# TASK REQUIREMENTS
Print the data that follows exactly as it stands, from its first line through the line containing "News (22, 202)", and stop there.

━━ PROVIDED DATA ━━

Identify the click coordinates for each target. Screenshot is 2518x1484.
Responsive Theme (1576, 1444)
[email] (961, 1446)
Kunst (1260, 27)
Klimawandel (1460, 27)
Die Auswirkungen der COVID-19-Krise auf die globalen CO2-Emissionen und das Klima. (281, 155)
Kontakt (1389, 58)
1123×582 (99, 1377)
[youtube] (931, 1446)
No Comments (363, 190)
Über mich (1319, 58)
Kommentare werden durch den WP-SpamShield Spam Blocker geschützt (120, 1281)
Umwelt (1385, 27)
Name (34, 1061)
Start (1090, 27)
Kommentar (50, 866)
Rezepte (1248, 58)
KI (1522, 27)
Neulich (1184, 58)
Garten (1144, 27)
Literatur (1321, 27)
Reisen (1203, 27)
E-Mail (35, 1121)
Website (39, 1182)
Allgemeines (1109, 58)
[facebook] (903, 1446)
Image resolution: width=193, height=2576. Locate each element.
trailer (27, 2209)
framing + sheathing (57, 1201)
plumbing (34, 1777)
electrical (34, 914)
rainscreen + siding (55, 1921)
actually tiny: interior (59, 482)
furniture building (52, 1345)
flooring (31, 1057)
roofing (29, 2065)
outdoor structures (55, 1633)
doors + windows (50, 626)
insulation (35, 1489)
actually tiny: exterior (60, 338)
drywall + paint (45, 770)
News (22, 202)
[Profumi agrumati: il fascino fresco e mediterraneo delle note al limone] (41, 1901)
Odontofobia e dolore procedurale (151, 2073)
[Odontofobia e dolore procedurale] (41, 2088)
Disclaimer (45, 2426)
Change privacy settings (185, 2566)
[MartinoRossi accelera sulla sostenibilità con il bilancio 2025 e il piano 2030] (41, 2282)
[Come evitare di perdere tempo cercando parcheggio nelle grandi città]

━━━

# EXERCISE ANSWER
Identify the click coordinates for each target. Screenshot is 2518x1484.
Responsive Theme (1576, 1444)
[email] (961, 1446)
Kunst (1260, 27)
Klimawandel (1460, 27)
Die Auswirkungen der COVID-19-Krise auf die globalen CO2-Emissionen und das Klima. (281, 155)
Kontakt (1389, 58)
1123×582 (99, 1377)
[youtube] (931, 1446)
No Comments (363, 190)
Über mich (1319, 58)
Kommentare werden durch den WP-SpamShield Spam Blocker geschützt (120, 1281)
Umwelt (1385, 27)
Name (34, 1061)
Start (1090, 27)
Kommentar (50, 866)
Rezepte (1248, 58)
KI (1522, 27)
Neulich (1184, 58)
Garten (1144, 27)
Literatur (1321, 27)
Reisen (1203, 27)
E-Mail (35, 1121)
Website (39, 1182)
Allgemeines (1109, 58)
[facebook] (903, 1446)
Image resolution: width=193, height=2576. Locate each element.
trailer (27, 2209)
framing + sheathing (57, 1201)
plumbing (34, 1777)
electrical (34, 914)
rainscreen + siding (55, 1921)
actually tiny: interior (59, 482)
furniture building (52, 1345)
flooring (31, 1057)
roofing (29, 2065)
outdoor structures (55, 1633)
doors + windows (50, 626)
insulation (35, 1489)
actually tiny: exterior (60, 338)
drywall + paint (45, 770)
News (22, 202)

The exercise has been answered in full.